L'interprète de Belle de jour retrouve Bunuel pour une adaptation du célèbre Tristana de Perez Galdos, cette fois tourné en Espagne. Dans le numéro de France-soir du 2 mai 1970, l'actrice revient sur cette nouvelle collaboration...

‘‘Bunuel voulait absolument tourner Tristana à Tolède car c’est une ville où il a séjourné quand il avait vingt ans, où il s’est beaucoup amusé avec ses amis, une ville ancienne, fortifiée, provinciale et oppressante, une ville qui est pour lui, pleine de souvenirs. Les autorités espagnoles ont enfin donné leur accord et Bunuel s’est installé là-bas pour préparer le film.

Tristana est une orpheline provinciale des années 1920 qui vient vivre à Tolède dans la maison de son tuteur, et le film raconte les relations fortes et étranges qui vont se nouer entre ces deux personnages. Bunuel m’a demandé, pour interpréter Tristana, d’adopter une coiffure stricte, châtain foncé, il m’a laissé carte blanche pour l’habillement qui devait être modeste. Je n’étais pas au bout de mes surprises, car lorsque je suis arrivée à l’aéroport de Madrid Bunuel a commencé par me conduire dans un atelier ou j’ai essayé “ma” jambe de bois, oui une superbe jambe de bois, fabriquée sur mesure, que Tristana, par la force des choses, porte dans une partie de cette histoire qui reste pourtant d’un bout à l’autre une histoire d’amour !

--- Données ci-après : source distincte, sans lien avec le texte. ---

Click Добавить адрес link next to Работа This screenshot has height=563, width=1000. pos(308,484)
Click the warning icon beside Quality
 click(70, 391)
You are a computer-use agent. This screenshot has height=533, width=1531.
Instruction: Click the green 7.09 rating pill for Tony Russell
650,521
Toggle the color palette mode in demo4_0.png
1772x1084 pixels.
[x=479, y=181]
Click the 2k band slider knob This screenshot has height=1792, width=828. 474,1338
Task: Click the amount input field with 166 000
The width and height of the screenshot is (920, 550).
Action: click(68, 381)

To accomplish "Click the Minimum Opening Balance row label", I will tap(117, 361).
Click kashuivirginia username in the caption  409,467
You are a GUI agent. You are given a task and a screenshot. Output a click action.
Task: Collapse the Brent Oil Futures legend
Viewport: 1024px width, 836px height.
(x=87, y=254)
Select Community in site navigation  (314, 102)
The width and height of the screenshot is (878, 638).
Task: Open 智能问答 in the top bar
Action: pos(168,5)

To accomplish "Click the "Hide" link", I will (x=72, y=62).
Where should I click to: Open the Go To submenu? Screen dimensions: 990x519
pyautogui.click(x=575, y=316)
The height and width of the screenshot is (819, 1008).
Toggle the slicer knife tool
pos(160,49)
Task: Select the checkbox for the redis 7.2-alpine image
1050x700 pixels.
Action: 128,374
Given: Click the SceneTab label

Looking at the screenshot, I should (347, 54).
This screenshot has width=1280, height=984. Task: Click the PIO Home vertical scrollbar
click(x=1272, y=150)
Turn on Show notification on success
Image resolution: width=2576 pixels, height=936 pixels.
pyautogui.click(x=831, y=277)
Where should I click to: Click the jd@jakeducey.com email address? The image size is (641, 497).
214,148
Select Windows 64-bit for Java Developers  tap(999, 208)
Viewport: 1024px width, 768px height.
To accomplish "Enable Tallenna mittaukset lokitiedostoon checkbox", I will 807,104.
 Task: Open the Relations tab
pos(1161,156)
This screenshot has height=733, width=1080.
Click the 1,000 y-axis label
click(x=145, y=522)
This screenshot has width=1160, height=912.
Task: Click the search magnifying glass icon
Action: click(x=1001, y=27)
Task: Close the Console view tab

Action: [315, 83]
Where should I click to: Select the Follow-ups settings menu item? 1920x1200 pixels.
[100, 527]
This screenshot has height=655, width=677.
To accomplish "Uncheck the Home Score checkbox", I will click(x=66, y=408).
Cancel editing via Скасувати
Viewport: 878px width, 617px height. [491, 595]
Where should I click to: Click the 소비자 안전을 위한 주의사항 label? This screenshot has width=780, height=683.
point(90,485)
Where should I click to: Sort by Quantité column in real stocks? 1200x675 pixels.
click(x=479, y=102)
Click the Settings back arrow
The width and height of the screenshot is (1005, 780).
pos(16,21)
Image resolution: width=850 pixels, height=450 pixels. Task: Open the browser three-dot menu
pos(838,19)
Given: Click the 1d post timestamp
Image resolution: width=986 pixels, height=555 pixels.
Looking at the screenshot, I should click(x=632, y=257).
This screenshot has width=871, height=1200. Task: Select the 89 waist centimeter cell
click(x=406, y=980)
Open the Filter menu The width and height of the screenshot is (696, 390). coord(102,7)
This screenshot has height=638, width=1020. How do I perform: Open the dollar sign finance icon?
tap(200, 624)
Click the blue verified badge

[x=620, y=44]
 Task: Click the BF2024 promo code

Le tournage de Tristana a été très euphorique, malgré le côté souvent très dramatique du scénario, probablement parce que Bunuel est toujours plus heureux lorsqu’il tourne dans son pays, également parce que le grand succès de Belle de Jour I’a rajeuni et lui a redonné une plus grande confiance dans son travail, et enfin parce que son optique, même lorsqu’il filme une histoire dure, reste celle de l’humour noir. Bunuel est volontiers blagueur, malicieux et très rieur. Grâce à lui on s’amusait beaucoup sur le plateau.

Bunuel, que tout le monde en Espagne appelle Don Luis, est d’une pudeur extrême qui le rend très impatient et désireux d’enregistrer les scènes le plus vite possible. Il souffre réellement d’entendre plusieurs fois le même texte, de voir plusieurs fois les mêmes gestes, c’est pourquoi il demande très peu de répétitions, s’efforce de ne tourner qu’une seule fois chaque plan afin de passer au suivant. Il parle dans ses films de choses très intimes, en même temps il éprouve une espèce de honte à les filmer, mais il sent qu’il doit le faire.

Bunuel est retourné vivre dans sa maison de Mexico en disant que Tristana était son dernier film, qu’il se retirait et ne voulait plus accepter aucune proposition mais comme il a déjà dit cela après Belle de Jour et après La Voie Lactée, je pense qu’on apprendra bientôt que Luis Bunuel prépare un nouveau film.”